Mempengaruhi Proses Ekosistem
Sejalan dengan penelitian sebelumnya, yang menunjukkan bagaimana lanskap yang berkurang dapat mendorong patogen, parasit, dan inang bersama-sama dengan cara baru. Para peneliti mengatakan bahwa limpasan gletser mengarah pada peluang virus yang lebih besar melompat ke inang eukariota.
Namun, peningkatan risiko limpahan berbeda dalam sampel tanah dan sedimen danau. Di tanah, dengan aliran lelehan glasial yang tinggi, risiko tumpahan meningkat ke titik sebelum menurun, sedangkan risiko terus meningkat pada sampel sedimen danau.

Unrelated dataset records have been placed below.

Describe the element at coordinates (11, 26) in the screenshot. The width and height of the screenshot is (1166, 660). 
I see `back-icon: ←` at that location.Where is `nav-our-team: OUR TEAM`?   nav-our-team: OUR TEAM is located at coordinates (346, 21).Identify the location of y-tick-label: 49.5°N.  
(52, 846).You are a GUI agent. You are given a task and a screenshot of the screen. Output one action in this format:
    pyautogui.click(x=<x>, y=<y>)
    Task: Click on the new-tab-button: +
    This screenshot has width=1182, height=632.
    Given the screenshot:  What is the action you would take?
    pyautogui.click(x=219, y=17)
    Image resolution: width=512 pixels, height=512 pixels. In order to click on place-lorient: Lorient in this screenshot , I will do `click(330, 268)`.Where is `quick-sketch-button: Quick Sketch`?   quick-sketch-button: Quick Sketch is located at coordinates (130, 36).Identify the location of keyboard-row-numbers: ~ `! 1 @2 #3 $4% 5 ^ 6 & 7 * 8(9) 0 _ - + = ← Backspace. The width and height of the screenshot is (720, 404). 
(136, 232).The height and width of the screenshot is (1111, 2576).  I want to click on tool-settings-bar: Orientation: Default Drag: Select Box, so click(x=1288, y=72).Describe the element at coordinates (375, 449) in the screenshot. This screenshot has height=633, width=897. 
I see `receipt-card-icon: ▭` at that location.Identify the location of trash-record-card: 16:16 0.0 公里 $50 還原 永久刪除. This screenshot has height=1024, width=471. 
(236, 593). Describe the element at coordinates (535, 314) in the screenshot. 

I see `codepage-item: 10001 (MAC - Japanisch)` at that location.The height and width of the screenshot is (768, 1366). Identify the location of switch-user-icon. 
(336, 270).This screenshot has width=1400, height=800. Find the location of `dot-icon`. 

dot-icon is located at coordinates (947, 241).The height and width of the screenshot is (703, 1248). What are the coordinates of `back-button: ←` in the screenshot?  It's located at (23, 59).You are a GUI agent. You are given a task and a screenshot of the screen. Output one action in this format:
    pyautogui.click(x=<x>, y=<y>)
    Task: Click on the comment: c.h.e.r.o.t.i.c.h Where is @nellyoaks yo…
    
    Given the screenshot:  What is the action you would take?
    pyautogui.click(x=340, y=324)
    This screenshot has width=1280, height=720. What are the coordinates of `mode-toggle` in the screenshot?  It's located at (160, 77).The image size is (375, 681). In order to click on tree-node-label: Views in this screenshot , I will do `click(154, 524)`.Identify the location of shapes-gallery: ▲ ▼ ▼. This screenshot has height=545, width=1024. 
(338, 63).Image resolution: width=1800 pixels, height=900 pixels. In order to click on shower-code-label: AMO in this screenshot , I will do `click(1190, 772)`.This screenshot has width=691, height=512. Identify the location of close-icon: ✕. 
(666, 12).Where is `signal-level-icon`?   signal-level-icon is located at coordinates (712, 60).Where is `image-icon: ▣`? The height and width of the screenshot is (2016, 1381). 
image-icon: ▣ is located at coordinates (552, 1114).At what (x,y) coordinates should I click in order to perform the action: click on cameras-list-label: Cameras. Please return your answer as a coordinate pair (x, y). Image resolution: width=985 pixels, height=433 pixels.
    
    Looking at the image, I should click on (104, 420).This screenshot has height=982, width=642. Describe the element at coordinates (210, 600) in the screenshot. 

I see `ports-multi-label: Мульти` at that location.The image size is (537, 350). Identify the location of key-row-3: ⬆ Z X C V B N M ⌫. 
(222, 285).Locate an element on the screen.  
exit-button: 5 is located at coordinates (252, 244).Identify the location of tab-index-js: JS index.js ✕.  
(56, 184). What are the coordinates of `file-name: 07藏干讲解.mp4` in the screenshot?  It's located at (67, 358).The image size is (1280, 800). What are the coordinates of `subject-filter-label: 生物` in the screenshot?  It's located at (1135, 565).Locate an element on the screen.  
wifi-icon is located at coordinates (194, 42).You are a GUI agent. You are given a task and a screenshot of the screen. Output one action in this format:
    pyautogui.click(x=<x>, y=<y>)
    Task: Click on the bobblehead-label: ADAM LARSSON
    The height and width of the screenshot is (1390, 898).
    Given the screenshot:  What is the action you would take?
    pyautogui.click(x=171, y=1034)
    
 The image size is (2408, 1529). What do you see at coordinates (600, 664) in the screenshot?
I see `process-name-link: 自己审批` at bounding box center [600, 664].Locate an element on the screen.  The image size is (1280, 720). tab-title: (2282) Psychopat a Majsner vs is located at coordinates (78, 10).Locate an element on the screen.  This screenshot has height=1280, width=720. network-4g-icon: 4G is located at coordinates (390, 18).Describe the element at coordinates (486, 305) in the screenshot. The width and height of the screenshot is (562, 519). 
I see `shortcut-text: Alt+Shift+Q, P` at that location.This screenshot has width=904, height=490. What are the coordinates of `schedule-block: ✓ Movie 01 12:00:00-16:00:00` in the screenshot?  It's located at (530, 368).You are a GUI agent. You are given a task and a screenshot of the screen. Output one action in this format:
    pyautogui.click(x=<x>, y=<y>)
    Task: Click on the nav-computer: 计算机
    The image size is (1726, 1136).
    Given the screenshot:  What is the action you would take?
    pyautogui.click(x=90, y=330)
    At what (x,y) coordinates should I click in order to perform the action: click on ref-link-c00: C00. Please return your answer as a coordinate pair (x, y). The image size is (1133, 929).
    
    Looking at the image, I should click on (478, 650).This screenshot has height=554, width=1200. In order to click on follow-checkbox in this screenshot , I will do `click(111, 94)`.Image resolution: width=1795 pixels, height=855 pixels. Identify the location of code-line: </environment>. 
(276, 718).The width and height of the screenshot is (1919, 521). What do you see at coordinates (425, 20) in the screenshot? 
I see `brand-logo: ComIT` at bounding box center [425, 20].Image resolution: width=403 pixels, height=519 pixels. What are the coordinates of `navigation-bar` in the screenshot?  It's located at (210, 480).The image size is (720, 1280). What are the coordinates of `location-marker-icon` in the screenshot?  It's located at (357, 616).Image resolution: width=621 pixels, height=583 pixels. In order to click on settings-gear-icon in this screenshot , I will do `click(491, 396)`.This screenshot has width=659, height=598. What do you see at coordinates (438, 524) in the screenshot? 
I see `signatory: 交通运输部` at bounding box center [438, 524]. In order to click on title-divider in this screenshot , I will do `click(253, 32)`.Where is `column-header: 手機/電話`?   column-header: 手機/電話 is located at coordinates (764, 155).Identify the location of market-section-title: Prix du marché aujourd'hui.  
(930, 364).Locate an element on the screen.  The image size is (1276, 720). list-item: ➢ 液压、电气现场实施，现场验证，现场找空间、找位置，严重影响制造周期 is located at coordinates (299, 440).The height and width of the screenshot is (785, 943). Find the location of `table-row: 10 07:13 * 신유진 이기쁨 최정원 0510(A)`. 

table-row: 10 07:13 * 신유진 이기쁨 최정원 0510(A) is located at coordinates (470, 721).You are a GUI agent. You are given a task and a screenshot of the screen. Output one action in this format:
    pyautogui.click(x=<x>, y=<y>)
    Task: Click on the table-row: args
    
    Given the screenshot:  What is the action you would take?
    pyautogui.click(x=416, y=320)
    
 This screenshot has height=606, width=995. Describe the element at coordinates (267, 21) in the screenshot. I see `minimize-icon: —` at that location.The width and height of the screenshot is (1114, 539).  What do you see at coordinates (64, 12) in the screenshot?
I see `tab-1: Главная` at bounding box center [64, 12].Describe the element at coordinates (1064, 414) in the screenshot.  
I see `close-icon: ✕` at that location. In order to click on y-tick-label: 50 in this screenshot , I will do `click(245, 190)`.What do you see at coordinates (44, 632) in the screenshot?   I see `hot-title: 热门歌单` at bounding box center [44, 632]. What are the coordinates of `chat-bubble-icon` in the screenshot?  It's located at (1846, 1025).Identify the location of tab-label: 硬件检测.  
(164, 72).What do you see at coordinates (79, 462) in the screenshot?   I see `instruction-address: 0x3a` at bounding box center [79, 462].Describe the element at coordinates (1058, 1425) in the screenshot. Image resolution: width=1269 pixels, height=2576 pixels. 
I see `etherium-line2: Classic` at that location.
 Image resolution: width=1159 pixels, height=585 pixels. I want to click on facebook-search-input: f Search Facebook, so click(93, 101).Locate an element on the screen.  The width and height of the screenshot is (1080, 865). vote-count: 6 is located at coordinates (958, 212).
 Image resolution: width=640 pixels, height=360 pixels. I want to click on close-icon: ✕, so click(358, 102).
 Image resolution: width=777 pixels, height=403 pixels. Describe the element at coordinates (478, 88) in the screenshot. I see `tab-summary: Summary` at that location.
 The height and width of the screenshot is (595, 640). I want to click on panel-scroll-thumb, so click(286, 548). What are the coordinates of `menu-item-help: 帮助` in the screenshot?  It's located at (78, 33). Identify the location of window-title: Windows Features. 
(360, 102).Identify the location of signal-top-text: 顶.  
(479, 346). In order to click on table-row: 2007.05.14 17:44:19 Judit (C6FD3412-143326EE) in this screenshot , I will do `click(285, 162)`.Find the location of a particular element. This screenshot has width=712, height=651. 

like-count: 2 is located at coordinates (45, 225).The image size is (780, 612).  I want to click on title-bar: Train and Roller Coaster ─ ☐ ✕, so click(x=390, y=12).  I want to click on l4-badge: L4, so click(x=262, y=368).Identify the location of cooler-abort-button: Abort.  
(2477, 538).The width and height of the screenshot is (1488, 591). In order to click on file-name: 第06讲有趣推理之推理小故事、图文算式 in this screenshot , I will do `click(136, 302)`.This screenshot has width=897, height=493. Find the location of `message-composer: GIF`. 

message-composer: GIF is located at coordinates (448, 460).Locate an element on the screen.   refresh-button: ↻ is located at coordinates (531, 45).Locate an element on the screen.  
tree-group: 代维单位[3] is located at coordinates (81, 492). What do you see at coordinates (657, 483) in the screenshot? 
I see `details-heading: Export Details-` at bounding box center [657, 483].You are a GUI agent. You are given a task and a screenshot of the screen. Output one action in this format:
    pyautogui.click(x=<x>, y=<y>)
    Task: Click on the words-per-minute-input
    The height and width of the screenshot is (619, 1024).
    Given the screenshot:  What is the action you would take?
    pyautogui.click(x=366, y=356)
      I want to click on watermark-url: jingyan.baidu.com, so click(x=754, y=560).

Salah satu penjelasan yang di kemukakan oleh para peneliti adalah bahwa peningkatan limpasan berarti lebih banyak bahan organik dan organisme di dalamnya terbawa ke danau daripada tetap di darat. “Seiring perubahan iklim, aktivitas metabolisme mikrobiosfer Arktik juga bergeser, yang pada gilirannya mempengaruhi banyak proses ekosistem seperti munculnya patogen baru,” tulis para peneliti.
Akibat Krisis Iklim
Pada saat yang sama, para ilmuwan juga memperingatkan peningkatan risiko pandemi yang di sebabkan oleh banyak faktor: tidak terkecuali aktivitas manusia yang menghancurkan habitat alami dan memaksa hewan dan manusia untuk hidup dalam jarak yang semakin dekat. Terlebih dengan pemanasan global, spesies akan cenderung bergerak ke utara untuk mempertahankan lingkungan dengan jenis suhu yang sama.
Maka dari itu, potensi virus untuk melompat ke spesies baru tumbuh lebih jauh. “Efek ganda dari perubahan iklim ini, meningkatkan risiko tumpahan dan mengarah ke pergeseran ke utara dalam rentang spesies, dapat memiliki efek dramatis di Arktik Tinggi,” tulis para peneliti.